**Dataset excerpt**.
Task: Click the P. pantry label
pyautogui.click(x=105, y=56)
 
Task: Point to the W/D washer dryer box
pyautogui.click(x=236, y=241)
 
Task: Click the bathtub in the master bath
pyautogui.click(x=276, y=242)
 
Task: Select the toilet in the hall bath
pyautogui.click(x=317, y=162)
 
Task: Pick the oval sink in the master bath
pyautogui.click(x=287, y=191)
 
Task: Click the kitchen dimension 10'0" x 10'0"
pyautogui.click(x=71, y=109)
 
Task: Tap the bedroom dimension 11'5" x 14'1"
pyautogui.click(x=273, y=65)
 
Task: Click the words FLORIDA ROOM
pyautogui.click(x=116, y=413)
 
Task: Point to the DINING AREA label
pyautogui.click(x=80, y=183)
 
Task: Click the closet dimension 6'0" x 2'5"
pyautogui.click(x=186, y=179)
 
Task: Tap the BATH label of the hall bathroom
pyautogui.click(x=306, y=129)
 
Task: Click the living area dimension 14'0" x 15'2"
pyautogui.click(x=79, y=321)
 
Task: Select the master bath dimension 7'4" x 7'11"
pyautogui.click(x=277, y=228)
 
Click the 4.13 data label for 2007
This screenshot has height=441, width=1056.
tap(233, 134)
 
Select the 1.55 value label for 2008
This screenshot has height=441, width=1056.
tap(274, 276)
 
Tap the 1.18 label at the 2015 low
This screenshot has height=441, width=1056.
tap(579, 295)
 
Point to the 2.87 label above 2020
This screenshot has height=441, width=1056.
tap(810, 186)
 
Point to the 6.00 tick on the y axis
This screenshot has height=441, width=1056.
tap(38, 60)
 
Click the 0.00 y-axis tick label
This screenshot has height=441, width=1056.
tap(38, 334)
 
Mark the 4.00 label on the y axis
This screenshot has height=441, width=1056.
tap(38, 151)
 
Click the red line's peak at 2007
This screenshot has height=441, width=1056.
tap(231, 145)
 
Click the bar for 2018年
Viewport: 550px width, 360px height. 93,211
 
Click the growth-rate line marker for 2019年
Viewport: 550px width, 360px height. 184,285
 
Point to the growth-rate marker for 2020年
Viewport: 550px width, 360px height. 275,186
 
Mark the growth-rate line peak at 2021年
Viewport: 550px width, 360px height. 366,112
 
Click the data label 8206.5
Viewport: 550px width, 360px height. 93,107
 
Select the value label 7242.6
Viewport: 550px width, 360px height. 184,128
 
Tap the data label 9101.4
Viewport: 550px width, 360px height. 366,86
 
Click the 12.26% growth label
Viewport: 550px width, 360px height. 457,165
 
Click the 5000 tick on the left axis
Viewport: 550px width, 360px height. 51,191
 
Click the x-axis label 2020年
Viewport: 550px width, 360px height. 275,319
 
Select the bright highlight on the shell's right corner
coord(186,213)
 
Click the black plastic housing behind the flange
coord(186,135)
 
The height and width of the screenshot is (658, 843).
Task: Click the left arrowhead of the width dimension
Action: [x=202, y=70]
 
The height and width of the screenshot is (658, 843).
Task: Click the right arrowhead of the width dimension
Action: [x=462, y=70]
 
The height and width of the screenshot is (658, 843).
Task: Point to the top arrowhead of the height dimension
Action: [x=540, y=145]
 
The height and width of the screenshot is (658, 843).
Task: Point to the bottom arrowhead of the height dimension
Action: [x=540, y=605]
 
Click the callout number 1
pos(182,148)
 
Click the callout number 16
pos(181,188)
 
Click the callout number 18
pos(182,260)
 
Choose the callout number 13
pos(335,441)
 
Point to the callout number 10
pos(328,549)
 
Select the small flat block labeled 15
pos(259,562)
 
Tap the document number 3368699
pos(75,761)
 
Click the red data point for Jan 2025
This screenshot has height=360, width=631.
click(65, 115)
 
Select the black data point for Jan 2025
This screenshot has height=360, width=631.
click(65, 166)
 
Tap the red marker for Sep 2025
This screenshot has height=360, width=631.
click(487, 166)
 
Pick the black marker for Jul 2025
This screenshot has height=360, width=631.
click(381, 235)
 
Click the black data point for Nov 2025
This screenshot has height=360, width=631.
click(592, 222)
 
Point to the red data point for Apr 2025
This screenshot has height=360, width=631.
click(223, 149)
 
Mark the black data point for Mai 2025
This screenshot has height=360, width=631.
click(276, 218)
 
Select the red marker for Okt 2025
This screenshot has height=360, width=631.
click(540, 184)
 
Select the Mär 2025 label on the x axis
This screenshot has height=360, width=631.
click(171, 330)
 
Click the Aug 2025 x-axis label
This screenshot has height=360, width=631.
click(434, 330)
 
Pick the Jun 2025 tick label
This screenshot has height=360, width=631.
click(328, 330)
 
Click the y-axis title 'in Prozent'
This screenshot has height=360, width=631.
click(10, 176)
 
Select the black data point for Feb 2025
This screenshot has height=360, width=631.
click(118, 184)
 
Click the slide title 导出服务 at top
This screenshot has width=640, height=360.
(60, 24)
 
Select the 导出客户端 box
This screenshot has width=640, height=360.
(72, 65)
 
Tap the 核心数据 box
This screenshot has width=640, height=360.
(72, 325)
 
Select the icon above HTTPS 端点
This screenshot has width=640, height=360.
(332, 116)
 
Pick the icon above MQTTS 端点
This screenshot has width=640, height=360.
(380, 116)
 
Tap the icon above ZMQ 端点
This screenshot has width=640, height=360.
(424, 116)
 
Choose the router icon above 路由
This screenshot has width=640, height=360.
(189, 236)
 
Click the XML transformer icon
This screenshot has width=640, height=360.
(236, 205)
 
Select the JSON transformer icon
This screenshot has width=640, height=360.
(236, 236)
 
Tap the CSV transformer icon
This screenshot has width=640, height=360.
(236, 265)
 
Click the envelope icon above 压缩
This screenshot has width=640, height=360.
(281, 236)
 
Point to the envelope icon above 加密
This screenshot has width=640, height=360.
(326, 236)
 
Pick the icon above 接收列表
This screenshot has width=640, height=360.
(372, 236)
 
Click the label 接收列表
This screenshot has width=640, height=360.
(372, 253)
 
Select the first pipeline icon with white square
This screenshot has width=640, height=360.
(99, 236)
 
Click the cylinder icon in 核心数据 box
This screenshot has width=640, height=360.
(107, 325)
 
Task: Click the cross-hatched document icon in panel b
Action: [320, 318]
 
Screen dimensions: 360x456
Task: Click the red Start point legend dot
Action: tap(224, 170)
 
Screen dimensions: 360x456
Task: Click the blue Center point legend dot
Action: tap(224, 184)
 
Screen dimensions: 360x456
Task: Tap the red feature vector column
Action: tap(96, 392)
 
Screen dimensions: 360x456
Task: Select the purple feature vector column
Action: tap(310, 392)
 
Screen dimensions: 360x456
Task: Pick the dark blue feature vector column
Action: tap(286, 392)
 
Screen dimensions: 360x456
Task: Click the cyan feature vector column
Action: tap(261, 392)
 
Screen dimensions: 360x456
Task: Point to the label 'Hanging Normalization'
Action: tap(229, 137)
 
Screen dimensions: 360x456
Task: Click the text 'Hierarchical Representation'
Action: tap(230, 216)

**Given request**.
Extract every item above word for word, leaving each line unchanged.

**Exercise answer**.
Task: Click the P. pantry label
pyautogui.click(x=105, y=56)
 
Task: Point to the W/D washer dryer box
pyautogui.click(x=236, y=241)
 
Task: Click the bathtub in the master bath
pyautogui.click(x=276, y=242)
 
Task: Select the toilet in the hall bath
pyautogui.click(x=317, y=162)
 
Task: Pick the oval sink in the master bath
pyautogui.click(x=287, y=191)
 
Task: Click the kitchen dimension 10'0" x 10'0"
pyautogui.click(x=71, y=109)
 
Task: Tap the bedroom dimension 11'5" x 14'1"
pyautogui.click(x=273, y=65)
 
Task: Click the words FLORIDA ROOM
pyautogui.click(x=116, y=413)
 
Task: Point to the DINING AREA label
pyautogui.click(x=80, y=183)
 
Task: Click the closet dimension 6'0" x 2'5"
pyautogui.click(x=186, y=179)
 
Task: Tap the BATH label of the hall bathroom
pyautogui.click(x=306, y=129)
 
Task: Click the living area dimension 14'0" x 15'2"
pyautogui.click(x=79, y=321)
 
Task: Select the master bath dimension 7'4" x 7'11"
pyautogui.click(x=277, y=228)
 
Click the 4.13 data label for 2007
This screenshot has height=441, width=1056.
tap(233, 134)
 
Select the 1.55 value label for 2008
This screenshot has height=441, width=1056.
tap(274, 276)
 
Tap the 1.18 label at the 2015 low
This screenshot has height=441, width=1056.
tap(579, 295)
 
Point to the 2.87 label above 2020
This screenshot has height=441, width=1056.
tap(810, 186)
 
Point to the 6.00 tick on the y axis
This screenshot has height=441, width=1056.
tap(38, 60)
 
Click the 0.00 y-axis tick label
This screenshot has height=441, width=1056.
tap(38, 334)
 
Mark the 4.00 label on the y axis
This screenshot has height=441, width=1056.
tap(38, 151)
 
Click the red line's peak at 2007
This screenshot has height=441, width=1056.
tap(231, 145)
 
Click the bar for 2018年
Viewport: 550px width, 360px height. 93,211
 
Click the growth-rate line marker for 2019年
Viewport: 550px width, 360px height. 184,285
 
Point to the growth-rate marker for 2020年
Viewport: 550px width, 360px height. 275,186
 
Mark the growth-rate line peak at 2021年
Viewport: 550px width, 360px height. 366,112
 
Click the data label 8206.5
Viewport: 550px width, 360px height. 93,107
 
Select the value label 7242.6
Viewport: 550px width, 360px height. 184,128
 
Tap the data label 9101.4
Viewport: 550px width, 360px height. 366,86
 
Click the 12.26% growth label
Viewport: 550px width, 360px height. 457,165
 
Click the 5000 tick on the left axis
Viewport: 550px width, 360px height. 51,191
 
Click the x-axis label 2020年
Viewport: 550px width, 360px height. 275,319
 
Select the bright highlight on the shell's right corner
coord(186,213)
 
Click the black plastic housing behind the flange
coord(186,135)
 
The height and width of the screenshot is (658, 843).
Task: Click the left arrowhead of the width dimension
Action: [x=202, y=70]
 
The height and width of the screenshot is (658, 843).
Task: Click the right arrowhead of the width dimension
Action: [x=462, y=70]
 
The height and width of the screenshot is (658, 843).
Task: Point to the top arrowhead of the height dimension
Action: [x=540, y=145]
 
The height and width of the screenshot is (658, 843).
Task: Point to the bottom arrowhead of the height dimension
Action: [x=540, y=605]
 
Click the callout number 1
pos(182,148)
 
Click the callout number 16
pos(181,188)
 
Click the callout number 18
pos(182,260)
 
Choose the callout number 13
pos(335,441)
 
Point to the callout number 10
pos(328,549)
 
Select the small flat block labeled 15
pos(259,562)
 
Tap the document number 3368699
pos(75,761)
 
Click the red data point for Jan 2025
This screenshot has height=360, width=631.
click(65, 115)
 
Select the black data point for Jan 2025
This screenshot has height=360, width=631.
click(65, 166)
 
Tap the red marker for Sep 2025
This screenshot has height=360, width=631.
click(487, 166)
 
Pick the black marker for Jul 2025
This screenshot has height=360, width=631.
click(381, 235)
 
Click the black data point for Nov 2025
This screenshot has height=360, width=631.
click(592, 222)
 
Point to the red data point for Apr 2025
This screenshot has height=360, width=631.
click(223, 149)
 
Mark the black data point for Mai 2025
This screenshot has height=360, width=631.
click(276, 218)
 
Select the red marker for Okt 2025
This screenshot has height=360, width=631.
click(540, 184)
 
Select the Mär 2025 label on the x axis
This screenshot has height=360, width=631.
click(171, 330)
 
Click the Aug 2025 x-axis label
This screenshot has height=360, width=631.
click(434, 330)
 
Pick the Jun 2025 tick label
This screenshot has height=360, width=631.
click(328, 330)
 
Click the y-axis title 'in Prozent'
This screenshot has height=360, width=631.
click(10, 176)
 
Select the black data point for Feb 2025
This screenshot has height=360, width=631.
click(118, 184)
 
Click the slide title 导出服务 at top
This screenshot has width=640, height=360.
(60, 24)
 
Select the 导出客户端 box
This screenshot has width=640, height=360.
(72, 65)
 
Tap the 核心数据 box
This screenshot has width=640, height=360.
(72, 325)
 
Select the icon above HTTPS 端点
This screenshot has width=640, height=360.
(332, 116)
 
Pick the icon above MQTTS 端点
This screenshot has width=640, height=360.
(380, 116)
 
Tap the icon above ZMQ 端点
This screenshot has width=640, height=360.
(424, 116)
 
Choose the router icon above 路由
This screenshot has width=640, height=360.
(189, 236)
 
Click the XML transformer icon
This screenshot has width=640, height=360.
(236, 205)
 
Select the JSON transformer icon
This screenshot has width=640, height=360.
(236, 236)
 
Tap the CSV transformer icon
This screenshot has width=640, height=360.
(236, 265)
 
Click the envelope icon above 压缩
This screenshot has width=640, height=360.
(281, 236)
 
Point to the envelope icon above 加密
This screenshot has width=640, height=360.
(326, 236)
 
Pick the icon above 接收列表
This screenshot has width=640, height=360.
(372, 236)
 
Click the label 接收列表
This screenshot has width=640, height=360.
(372, 253)
 
Select the first pipeline icon with white square
This screenshot has width=640, height=360.
(99, 236)
 
Click the cylinder icon in 核心数据 box
This screenshot has width=640, height=360.
(107, 325)
 
Task: Click the cross-hatched document icon in panel b
Action: [320, 318]
 
Screen dimensions: 360x456
Task: Click the red Start point legend dot
Action: tap(224, 170)
 
Screen dimensions: 360x456
Task: Click the blue Center point legend dot
Action: tap(224, 184)
 
Screen dimensions: 360x456
Task: Tap the red feature vector column
Action: tap(96, 392)
 
Screen dimensions: 360x456
Task: Select the purple feature vector column
Action: tap(310, 392)
 
Screen dimensions: 360x456
Task: Pick the dark blue feature vector column
Action: tap(286, 392)
 
Screen dimensions: 360x456
Task: Click the cyan feature vector column
Action: tap(261, 392)
 
Screen dimensions: 360x456
Task: Point to the label 'Hanging Normalization'
Action: tap(229, 137)
 
Screen dimensions: 360x456
Task: Click the text 'Hierarchical Representation'
Action: tap(230, 216)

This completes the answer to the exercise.